La primera vez que había sentido que él me gustaba teníamos 15 años. Pasaron exactamente los mismos tres lustros para volver a sabernos. Nos habíamos conocido en un bus camino al colegio, él era de mi mismo grado pero no estudiábamos en el mismo salón, cruzamos esa mirada bogotana que dice "sí, tú eres, sí, yo soy". Hablamos de alguna cosa y nos volvimos asiduos usuarios de la misma silla. Desapareció con el grado y volví a saber de él un día que me escribió un extraño en un chat para que nos viéramos, yo no recordaba su nombre, pero cuando le vi la cara dije: este es. Nos dimos besos debajo de las columnas del Palacio de Liévano, en la esquina que lleva a San Victorino y hasta ahí nos llegó el amor. Su boca me supo como a sal, como a cal, como a yogur sin azúcar, no supe describirlo pero me prometí no volver a hacerlo.
Años después apareció otra vez en mi Facebook, con una de esas extrañas e inesperadas solicitudes de amistad que me hizo saltar el corazón. Yo estaba montándome a la bicicleta, andaba en Amsterdam, quería pasar una canción del celular y ahí lo vi, en mi pantalla, como diciendo "volví, es tu oportunidad". Lo acepté y le di un beso a la pantalla, cursilerías de uno. Hablamos dos veces ese otoño y en invierno me propuse escapar del frío durante una semana perdido con los demás turistas en Barcelona. Le escribí, nuestro último mensaje había sido 3 meses antes.
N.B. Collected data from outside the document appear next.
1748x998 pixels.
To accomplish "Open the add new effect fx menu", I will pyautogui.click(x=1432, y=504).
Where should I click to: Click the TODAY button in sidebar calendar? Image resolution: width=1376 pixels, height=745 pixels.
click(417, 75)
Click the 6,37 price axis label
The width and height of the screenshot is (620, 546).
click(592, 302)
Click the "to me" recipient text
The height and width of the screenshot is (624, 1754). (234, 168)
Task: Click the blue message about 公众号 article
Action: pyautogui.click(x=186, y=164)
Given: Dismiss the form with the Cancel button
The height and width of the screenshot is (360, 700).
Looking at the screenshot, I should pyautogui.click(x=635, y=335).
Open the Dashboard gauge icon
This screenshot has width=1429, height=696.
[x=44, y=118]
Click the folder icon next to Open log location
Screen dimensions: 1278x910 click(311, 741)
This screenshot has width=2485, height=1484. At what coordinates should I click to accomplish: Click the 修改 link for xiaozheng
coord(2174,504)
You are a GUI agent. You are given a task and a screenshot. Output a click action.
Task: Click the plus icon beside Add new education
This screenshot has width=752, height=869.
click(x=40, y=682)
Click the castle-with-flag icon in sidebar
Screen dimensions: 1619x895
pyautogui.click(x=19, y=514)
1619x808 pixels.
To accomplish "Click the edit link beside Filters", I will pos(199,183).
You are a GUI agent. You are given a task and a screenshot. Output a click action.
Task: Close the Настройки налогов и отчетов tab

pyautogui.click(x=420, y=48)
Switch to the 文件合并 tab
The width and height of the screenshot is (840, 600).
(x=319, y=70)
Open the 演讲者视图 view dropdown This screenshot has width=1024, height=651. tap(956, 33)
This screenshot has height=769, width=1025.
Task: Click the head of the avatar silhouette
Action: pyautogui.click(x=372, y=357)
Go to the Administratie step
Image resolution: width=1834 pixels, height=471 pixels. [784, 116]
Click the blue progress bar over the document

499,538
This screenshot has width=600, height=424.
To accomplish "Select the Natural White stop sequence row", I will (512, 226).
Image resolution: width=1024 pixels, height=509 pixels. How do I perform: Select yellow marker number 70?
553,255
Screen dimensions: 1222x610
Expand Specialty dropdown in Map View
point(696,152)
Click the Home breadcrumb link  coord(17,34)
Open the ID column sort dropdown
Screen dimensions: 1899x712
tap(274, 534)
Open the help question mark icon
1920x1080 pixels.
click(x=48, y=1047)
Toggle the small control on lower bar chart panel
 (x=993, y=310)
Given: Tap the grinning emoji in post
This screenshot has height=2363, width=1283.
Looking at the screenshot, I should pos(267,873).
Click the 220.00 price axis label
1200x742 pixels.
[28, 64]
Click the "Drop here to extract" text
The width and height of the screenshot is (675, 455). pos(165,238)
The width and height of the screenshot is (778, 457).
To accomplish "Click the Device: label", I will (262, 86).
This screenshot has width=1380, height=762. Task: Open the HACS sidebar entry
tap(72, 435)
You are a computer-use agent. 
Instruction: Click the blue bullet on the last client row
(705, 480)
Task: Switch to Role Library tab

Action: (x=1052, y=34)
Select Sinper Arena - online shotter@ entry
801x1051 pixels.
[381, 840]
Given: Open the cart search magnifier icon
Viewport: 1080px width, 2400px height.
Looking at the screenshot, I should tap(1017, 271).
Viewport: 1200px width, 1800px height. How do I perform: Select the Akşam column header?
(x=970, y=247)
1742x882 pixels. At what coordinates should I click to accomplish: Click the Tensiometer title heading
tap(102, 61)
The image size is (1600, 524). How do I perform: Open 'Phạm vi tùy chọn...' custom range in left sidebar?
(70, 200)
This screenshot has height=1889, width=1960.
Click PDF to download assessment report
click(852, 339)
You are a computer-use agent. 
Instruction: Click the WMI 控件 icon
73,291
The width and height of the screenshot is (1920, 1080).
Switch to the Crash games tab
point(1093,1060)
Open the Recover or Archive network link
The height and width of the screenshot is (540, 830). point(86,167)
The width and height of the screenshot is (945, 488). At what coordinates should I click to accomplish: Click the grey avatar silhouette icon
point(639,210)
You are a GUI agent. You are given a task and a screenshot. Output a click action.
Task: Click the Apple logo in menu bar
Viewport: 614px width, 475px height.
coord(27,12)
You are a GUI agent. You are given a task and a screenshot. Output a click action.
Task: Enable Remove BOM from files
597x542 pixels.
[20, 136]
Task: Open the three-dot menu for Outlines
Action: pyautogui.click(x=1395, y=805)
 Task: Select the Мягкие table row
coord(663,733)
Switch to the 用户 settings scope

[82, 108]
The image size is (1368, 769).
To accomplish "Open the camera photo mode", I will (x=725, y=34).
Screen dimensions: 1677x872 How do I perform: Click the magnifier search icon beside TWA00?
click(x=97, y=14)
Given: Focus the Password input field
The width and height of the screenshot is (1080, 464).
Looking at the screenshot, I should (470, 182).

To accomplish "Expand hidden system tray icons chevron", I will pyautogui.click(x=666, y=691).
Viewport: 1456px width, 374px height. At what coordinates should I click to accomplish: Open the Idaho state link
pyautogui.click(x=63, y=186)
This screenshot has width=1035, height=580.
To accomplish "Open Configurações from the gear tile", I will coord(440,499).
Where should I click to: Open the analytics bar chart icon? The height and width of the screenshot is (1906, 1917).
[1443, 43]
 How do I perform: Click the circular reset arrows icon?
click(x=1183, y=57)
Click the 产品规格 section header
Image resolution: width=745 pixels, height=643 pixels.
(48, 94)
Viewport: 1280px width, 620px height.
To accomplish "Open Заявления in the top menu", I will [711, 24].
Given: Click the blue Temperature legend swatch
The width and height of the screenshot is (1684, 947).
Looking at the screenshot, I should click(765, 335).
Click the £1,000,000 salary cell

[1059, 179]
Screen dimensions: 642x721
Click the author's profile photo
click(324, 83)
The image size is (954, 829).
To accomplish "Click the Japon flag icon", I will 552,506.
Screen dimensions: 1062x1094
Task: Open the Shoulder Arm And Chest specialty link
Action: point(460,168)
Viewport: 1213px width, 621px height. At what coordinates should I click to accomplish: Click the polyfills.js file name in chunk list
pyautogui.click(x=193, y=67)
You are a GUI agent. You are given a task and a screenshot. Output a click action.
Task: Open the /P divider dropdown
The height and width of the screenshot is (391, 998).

Me dio indicaciones del tren que tenía que tomar, era un servicio francés que se adentraba en España y que costaba menos que Renfre o cualquier otro servicio. Allí estaba en la estación, con la cara brillante, como el primer día, acompañado de un hombre más viejo y con más pelo que él. Me lo presentó como el marido, uno me cogió de la mano y el otro agarró mi maleta, me llevaron hasta un carro y ahí ambos me dieron un beso, el sabor había cambiado, la técnica, sin dudas, también. El paseo de los tres comenzó en unas ruinas donde nos tomamos fotos como si fuéramos tres parejas diferentes.
Llegamos a casa, ellos se quitaron los zapatos y las camisetas y se fueron a cocinar, yo me quedé en la sala explorando sus discos y me tomé el atrevimiento de poner uno de Caetano, me parecía que la música compuesta en Londres extrañando a Bahía sonaría muy bien cerca del Mediterráneo, no me equivoqué. Cocieron unas verduras sencillas sobre una sartén, pusieron unos pedazos de pollo bañados en limón en un asador y comimos bañados en sudor, excusa perfecta para terminar los tres en una ducha pequeña en la que nuestros cuerpos andaban untados unos con los otros. Salimos con el cuerpo lleno de vapor y nos acostamos en una cama, ellos dos hicieron el amor y yo me masturbé viéndolos.
Me vine, por casualidad, a la hora exacta de irnos, de repente empezó a sonar una alarma que había puesto para recordar el tiempo exacto que tenía de llegar a la estación y tomar el tren de regreso.